§ **Extracto del documento**:
------------------------
En un intento de procesar el duelo, muchos habitantes del pueblo de Holcomb recurrieron a Capote y Harper Lee, quienes ya eran figuras conocidas. Capote documentó la frialdad, la violencia y las despiadadas ejecuciones de cada miembro de la familia. Describió a los asesinos como “dos desgraciados” que, en vez de luchar por cambiar su destino, eligieron tomar la vida de quienes no tuvieron más defensa que la inocencia y la confianza en los suyos.
Capote y Lee pasaron varios años entre los testimonios del pueblo, los archivos judiciales y las celdas de los criminales, trabajo que se convertiría en A sangre fría, la obra cumbre de Truman Capote. Su asistente de investigación no podía haberse desempeñado mejor sin embargo, con el tiempo no le dio su debido reconocimiento. “Me hizo compañía mientras senté base allí. Creo que estuvo conmigo durante dos meses. Hizo varias entrevistas, tomaba sus propios apuntes. Yo los consultaba –confesó al The New York Times– Fue una gran ayuda en el comienzo, cuando no avanzábamos demasiado con la gente del pueblo. Se hizo amiga de las personas que yo quería conocer, de aquellos que iban a misa los domingos”.
Gracias a la ayuda de Harper Lee, dueña también de una pluma brillante, Capote reconstruyó a lo largo de casi seis años la tragedia de los Clutter y de sus asesinos. Vivió en Kansas, se sumergió en la vida del pueblo, con el contexto de la Guerra Fría; entrevistó en la cárcel a los asesinos y llegó a enamorarse de Smith. Y publicó todo en New Yorker, incluida la ejecución en la horca de Smith y de Hickcock que presenció como testigo.
------------------------
§ **Filas de datos**:
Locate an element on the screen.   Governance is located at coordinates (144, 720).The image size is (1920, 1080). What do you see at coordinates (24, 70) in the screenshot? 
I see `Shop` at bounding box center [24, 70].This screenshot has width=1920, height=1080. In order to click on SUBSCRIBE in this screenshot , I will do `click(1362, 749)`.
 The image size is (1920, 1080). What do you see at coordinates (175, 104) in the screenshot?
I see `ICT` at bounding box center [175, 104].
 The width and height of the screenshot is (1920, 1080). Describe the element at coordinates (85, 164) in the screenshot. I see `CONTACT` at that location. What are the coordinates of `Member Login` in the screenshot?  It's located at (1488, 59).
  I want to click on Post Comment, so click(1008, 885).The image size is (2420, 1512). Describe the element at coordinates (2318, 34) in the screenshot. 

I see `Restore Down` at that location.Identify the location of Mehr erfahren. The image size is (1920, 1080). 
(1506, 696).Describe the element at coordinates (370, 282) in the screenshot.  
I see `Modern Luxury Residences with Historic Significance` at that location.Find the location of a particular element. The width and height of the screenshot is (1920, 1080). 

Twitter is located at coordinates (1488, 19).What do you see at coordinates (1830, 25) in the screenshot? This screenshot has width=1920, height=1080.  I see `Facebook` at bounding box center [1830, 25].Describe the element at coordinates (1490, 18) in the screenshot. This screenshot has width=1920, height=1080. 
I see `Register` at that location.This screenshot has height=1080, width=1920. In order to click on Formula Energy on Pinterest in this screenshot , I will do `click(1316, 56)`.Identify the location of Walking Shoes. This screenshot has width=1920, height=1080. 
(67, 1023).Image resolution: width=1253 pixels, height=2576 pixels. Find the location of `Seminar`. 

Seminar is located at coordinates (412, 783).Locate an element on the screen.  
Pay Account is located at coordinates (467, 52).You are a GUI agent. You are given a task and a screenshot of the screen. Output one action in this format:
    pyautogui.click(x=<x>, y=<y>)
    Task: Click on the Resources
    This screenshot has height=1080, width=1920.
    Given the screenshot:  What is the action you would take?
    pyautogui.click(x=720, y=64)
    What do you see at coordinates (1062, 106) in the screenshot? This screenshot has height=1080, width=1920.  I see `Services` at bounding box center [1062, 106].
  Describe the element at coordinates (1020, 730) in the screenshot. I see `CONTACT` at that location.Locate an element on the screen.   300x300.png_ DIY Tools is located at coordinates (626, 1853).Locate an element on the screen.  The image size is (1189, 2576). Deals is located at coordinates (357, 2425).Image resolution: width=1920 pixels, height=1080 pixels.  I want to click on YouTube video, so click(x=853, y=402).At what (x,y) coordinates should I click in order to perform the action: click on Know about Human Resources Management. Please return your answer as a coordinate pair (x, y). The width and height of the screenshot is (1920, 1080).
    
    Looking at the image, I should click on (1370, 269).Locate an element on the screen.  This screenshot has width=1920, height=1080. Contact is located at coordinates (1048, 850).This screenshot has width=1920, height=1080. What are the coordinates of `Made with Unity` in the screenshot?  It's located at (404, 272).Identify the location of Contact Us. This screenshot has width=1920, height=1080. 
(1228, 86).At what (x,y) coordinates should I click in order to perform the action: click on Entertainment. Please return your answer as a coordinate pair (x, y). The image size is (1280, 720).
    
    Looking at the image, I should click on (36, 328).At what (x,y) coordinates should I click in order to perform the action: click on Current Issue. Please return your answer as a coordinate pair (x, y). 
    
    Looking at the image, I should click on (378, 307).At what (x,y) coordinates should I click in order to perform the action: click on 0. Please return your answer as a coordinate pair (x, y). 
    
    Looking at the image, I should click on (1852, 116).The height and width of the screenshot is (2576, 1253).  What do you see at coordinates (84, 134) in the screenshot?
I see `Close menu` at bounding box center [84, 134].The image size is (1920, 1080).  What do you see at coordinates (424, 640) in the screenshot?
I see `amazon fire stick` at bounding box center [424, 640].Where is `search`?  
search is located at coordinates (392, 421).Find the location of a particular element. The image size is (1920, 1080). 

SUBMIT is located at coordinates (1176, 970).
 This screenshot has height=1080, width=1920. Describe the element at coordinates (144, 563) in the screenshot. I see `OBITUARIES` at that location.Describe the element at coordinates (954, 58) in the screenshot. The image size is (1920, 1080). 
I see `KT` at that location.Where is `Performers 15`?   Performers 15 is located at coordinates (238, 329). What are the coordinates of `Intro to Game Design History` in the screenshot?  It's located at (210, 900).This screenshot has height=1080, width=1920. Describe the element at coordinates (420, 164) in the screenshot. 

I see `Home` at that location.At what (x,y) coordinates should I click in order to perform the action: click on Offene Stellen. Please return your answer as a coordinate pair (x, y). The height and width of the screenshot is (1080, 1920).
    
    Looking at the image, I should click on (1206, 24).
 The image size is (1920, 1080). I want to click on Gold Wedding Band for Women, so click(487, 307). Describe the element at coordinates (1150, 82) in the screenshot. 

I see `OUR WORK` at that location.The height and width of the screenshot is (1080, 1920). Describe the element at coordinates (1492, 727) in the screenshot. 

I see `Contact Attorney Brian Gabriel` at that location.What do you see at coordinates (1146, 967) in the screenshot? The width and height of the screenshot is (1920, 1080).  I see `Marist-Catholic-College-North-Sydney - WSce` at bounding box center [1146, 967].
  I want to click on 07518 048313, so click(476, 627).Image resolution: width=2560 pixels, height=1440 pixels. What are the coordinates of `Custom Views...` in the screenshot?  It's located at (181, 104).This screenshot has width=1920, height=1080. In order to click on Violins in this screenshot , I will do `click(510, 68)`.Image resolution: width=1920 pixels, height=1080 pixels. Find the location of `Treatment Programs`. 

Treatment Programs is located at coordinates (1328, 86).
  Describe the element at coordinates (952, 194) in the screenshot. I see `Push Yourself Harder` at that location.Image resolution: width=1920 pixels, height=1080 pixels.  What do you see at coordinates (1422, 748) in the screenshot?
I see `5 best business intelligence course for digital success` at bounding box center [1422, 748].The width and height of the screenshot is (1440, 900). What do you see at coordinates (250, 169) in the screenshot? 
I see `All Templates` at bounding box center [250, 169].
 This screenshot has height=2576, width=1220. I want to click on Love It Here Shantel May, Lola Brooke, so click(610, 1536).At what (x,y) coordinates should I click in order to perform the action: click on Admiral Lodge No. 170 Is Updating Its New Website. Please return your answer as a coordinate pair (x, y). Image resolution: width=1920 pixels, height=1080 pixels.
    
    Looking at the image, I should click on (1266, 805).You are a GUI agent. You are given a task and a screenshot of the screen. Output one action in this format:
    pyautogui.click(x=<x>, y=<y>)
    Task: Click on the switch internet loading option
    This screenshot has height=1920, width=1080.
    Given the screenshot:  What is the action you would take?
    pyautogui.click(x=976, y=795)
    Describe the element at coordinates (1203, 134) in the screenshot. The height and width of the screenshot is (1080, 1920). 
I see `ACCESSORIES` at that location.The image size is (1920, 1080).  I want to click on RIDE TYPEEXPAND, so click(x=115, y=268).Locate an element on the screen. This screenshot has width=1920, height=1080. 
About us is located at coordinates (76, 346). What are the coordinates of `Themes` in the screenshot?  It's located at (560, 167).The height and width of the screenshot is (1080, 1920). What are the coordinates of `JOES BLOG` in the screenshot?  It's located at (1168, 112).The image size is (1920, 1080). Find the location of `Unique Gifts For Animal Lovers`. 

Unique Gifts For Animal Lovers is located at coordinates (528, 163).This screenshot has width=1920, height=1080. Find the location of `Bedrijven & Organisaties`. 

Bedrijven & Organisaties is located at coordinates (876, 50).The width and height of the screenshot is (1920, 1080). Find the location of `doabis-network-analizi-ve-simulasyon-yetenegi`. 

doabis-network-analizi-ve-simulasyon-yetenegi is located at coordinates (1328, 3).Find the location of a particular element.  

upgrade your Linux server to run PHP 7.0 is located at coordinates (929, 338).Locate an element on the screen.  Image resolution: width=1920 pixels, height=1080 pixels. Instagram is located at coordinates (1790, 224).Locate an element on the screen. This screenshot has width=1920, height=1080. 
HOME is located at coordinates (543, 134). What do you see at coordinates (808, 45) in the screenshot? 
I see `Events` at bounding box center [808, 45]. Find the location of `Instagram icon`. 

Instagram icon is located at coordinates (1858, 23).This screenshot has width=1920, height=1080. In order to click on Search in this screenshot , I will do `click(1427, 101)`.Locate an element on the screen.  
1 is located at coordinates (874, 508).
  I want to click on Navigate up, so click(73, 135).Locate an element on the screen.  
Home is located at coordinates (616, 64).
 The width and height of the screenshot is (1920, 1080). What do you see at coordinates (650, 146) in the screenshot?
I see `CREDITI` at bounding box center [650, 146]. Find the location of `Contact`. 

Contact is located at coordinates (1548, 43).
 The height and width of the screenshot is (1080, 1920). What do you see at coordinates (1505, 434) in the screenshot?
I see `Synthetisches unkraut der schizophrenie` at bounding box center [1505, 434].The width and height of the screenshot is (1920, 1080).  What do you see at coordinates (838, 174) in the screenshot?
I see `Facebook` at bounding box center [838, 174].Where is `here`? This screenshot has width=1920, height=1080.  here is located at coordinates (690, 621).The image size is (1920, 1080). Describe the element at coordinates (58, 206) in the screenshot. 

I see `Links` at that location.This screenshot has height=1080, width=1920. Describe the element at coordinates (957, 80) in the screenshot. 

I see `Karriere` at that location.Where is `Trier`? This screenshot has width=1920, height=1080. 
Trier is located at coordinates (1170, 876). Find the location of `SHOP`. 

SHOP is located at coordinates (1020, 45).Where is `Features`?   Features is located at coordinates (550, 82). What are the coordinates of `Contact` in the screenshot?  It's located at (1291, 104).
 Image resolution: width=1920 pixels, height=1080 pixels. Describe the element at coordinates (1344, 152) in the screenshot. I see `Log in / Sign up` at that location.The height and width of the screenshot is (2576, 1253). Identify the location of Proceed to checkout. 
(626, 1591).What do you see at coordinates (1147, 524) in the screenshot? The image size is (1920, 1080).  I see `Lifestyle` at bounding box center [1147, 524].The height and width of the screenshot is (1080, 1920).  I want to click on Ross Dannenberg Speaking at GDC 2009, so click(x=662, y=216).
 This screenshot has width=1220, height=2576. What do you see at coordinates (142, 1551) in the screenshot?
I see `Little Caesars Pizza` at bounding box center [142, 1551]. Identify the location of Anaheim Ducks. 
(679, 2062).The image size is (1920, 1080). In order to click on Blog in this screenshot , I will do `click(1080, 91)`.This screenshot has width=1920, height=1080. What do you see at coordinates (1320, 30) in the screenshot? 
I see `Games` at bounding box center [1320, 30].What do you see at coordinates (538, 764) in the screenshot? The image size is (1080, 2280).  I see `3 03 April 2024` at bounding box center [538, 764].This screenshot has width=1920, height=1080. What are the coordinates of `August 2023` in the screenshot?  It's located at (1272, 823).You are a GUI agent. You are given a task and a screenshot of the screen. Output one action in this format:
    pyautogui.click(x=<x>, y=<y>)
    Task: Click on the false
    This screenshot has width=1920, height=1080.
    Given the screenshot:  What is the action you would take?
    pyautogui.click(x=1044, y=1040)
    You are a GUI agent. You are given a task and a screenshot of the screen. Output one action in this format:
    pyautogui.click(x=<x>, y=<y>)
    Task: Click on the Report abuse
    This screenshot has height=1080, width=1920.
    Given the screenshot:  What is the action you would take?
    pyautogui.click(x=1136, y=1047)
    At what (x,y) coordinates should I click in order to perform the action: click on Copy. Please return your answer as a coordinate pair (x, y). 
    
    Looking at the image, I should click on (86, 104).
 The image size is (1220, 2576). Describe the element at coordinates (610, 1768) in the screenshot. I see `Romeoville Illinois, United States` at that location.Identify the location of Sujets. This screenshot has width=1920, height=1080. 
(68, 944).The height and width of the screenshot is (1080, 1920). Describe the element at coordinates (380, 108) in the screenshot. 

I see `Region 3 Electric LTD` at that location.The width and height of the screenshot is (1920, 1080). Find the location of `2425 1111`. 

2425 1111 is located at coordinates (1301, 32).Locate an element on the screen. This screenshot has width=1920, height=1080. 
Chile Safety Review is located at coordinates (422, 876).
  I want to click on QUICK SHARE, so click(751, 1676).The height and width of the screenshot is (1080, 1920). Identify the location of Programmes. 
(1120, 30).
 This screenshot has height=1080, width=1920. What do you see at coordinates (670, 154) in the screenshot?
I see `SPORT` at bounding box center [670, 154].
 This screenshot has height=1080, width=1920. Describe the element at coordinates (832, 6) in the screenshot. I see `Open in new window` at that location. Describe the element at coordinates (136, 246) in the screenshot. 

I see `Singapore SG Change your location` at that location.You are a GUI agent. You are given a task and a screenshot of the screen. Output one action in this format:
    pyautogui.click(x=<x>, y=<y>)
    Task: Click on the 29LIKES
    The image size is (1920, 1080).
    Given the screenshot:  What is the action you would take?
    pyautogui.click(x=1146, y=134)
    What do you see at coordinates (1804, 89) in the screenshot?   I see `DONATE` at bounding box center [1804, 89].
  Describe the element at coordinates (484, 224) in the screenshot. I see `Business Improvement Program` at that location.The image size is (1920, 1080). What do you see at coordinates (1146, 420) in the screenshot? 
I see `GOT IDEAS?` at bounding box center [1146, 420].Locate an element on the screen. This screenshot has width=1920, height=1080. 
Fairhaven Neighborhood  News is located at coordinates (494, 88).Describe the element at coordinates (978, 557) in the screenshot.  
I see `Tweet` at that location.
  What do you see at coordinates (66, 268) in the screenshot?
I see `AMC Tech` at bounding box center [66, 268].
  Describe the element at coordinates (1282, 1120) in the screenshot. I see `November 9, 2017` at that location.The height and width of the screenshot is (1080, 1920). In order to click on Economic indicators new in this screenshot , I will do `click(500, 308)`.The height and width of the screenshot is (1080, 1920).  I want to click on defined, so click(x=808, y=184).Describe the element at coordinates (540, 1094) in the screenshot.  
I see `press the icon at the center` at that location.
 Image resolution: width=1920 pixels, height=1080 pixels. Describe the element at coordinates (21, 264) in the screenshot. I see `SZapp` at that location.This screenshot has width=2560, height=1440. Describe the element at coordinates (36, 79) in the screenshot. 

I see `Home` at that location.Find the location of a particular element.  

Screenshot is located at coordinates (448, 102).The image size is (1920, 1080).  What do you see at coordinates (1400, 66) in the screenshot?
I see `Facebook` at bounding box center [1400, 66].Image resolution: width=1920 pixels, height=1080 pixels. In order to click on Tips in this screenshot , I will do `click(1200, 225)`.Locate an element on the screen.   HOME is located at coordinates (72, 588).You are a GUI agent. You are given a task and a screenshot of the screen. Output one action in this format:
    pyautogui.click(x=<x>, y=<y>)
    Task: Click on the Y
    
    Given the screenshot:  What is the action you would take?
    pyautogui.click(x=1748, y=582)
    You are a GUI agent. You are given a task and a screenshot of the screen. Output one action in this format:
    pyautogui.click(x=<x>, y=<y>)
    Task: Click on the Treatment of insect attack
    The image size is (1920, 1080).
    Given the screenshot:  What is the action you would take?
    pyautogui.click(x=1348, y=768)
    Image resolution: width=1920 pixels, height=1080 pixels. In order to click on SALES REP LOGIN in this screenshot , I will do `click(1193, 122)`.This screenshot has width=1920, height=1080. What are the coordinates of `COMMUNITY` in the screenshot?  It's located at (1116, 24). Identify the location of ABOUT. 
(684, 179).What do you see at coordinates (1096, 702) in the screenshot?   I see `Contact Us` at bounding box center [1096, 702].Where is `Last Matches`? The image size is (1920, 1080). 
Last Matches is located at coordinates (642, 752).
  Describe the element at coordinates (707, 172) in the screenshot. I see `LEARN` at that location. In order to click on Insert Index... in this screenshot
------------------------
§ **Tus tareas**:
**a.** Transcribe fielmente el texto sobre Capote desde "Gracias a la" hasta "presenció como testigo.", esta última parte incluida.
**b.** Continúa el texto sobre Capote a partir del punto en que termina.
Los datos no guardan relación alguna con el texto sobre Capote.

§ **Resultados por tarea**:
**a.**
Gracias a la ayuda de Harper Lee, dueña también de una pluma brillante, Capote reconstruyó a lo largo de casi seis años la tragedia de los Clutter y de sus asesinos. Vivió en Kansas, se sumergió en la vida del pueblo, con el contexto de la Guerra Fría; entrevistó en la cárcel a los asesinos y llegó a enamorarse de Smith. Y publicó todo en New Yorker, incluida la ejecución en la horca de Smith y de Hickcock que presenció como testigo.

**b.**
El juicio de Richard Hickock y Perry Smith comenzó como uno de los procesos más esperados de la historia judicial de Kansas. Con los nombres y fotografías de los asesinos en los periódicos, el estado entero seguía con atención cada detalle, revelación, cada testimonio, como si fuera una ficción.
A lo largo del proceso, Hickock y Smith intentaron diluir sus culpas; al principio, insinuaron que el crimen había sido obra de ambos en igual medida. Sin embargo, poco a poco, las pruebas y sus propios testimonios señalaron a Smith como el verdugo principal. Perry Smith, quien cargaba con una historia de abuso y abandono desde la infancia, confesó haber sido quien disparó los tiros que acabaron con la vida de los Clutter. Al intentar explicar lo inexplicable, Smith reveló un lado oscuro y perturbador.
En el estrado, la defensa intentó en vano argumentar en favor de la inestabilidad mental de ambos acusados. Los abogados plantearon que el sufrimiento de sus vidas los había empujado a un estado mental alterado. Pero el jurado no se dejó convencer. La brutalidad sin remordimientos, la meticulosa planificación y la fría ejecución del crimen, eliminaron cualquier sentimiento piadoso.
El 29 de marzo de 1960, Hickock y Smith fueron condenados a muerte. Se fijó la ejecución para ser realizada en la prisión de Lansing, en Kansas, donde los dos criminales permanecerían en el pabellón de la muerte durante cinco años mientras agotaban sus apelaciones. Durante este tiempo, Truman Capote, ya comprometido con su obra y obsesionado con el caso, se mantuvo en contacto con ambos, especialmente con Smith, cuya personalidad compleja lo fascinaba.
La ejecución, llevada a cabo el 14 de abril de 1965, fue vista por todo el país. A medianoche, Hickock subió primero al cadalso. “Sólo quiero decir que no les guardo rencor. Me están enviando a un mundo mejor de lo que éste fue para mí”, dijo en sus últimas palabras antes de que la soga se llevara su vida. Smith le siguió poco después, pronunciando un breve y perturbador discurso en el que afirmó no creer en la pena de muerte y pidió un perdón que, por su tono de resignación, resultaba más trágico que genuino.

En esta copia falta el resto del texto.